**What the task asks:** Each line of the records is to be returned verbatim, with the images omitted.

---- Data for analysis

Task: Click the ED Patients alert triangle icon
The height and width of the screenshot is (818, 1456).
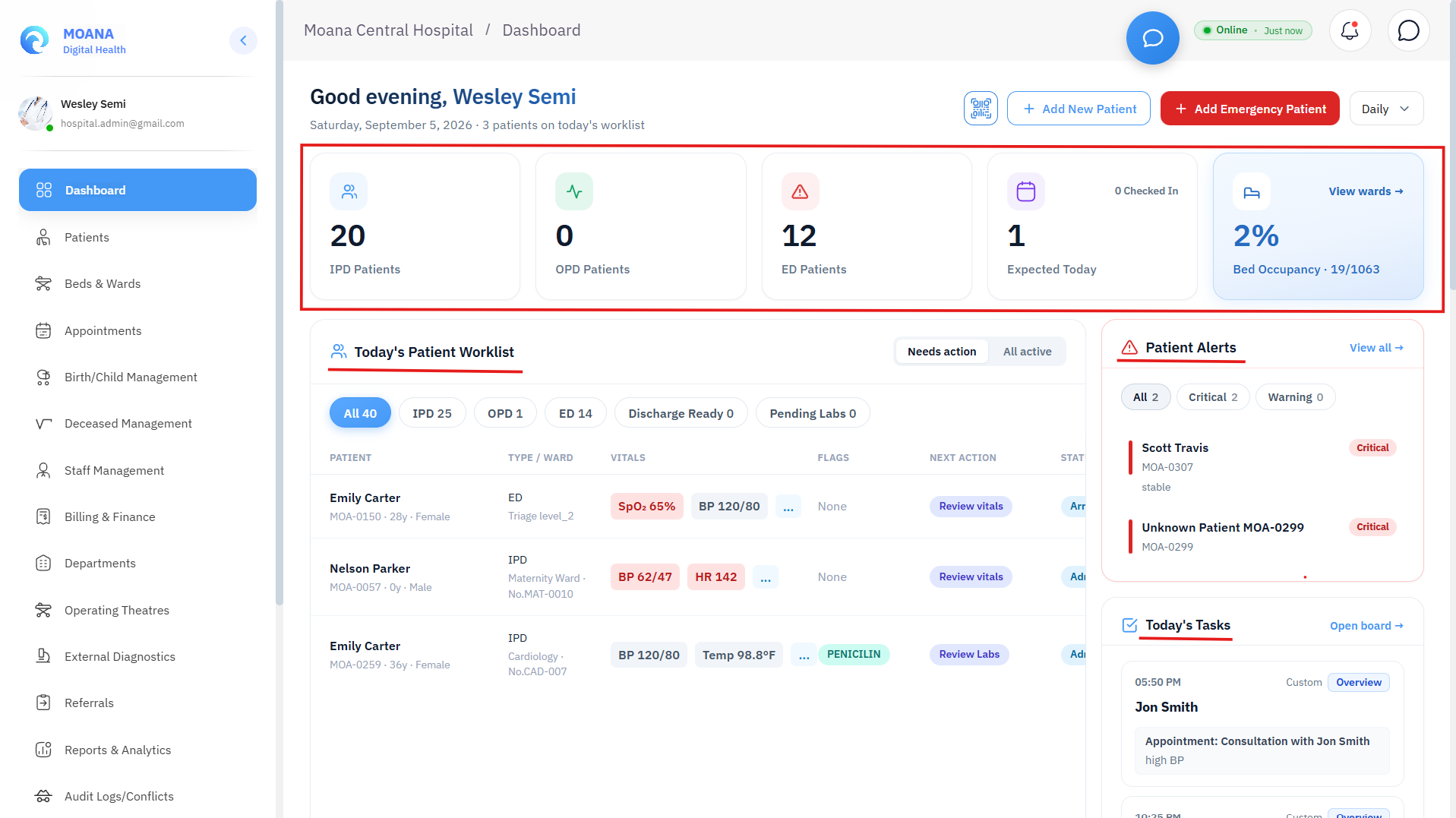Action: point(800,191)
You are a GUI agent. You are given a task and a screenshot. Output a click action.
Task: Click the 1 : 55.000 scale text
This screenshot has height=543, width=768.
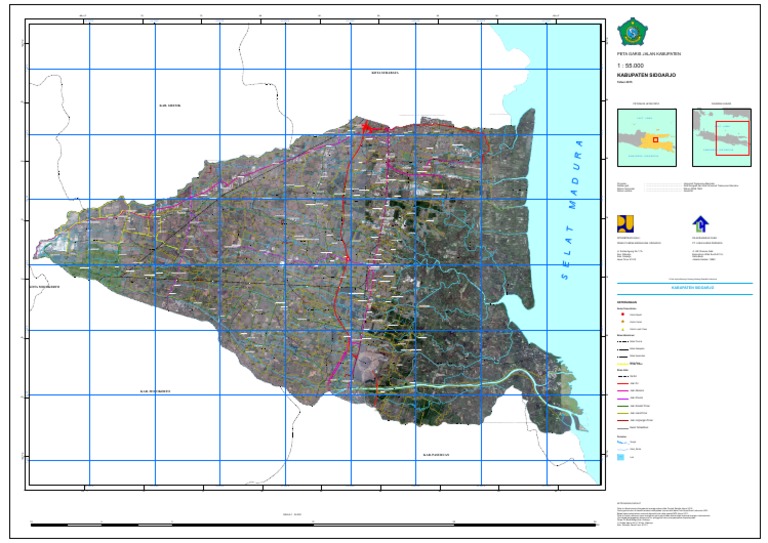[631, 64]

--------

**Answer box:**
Task: Click the ED Patients alert triangle icon
The height and width of the screenshot is (818, 1456).
Action: point(800,191)
You are a GUI agent. You are given a task and a screenshot. Output a click action.
Task: Click the 1 : 55.000 scale text
This screenshot has height=543, width=768.
[631, 64]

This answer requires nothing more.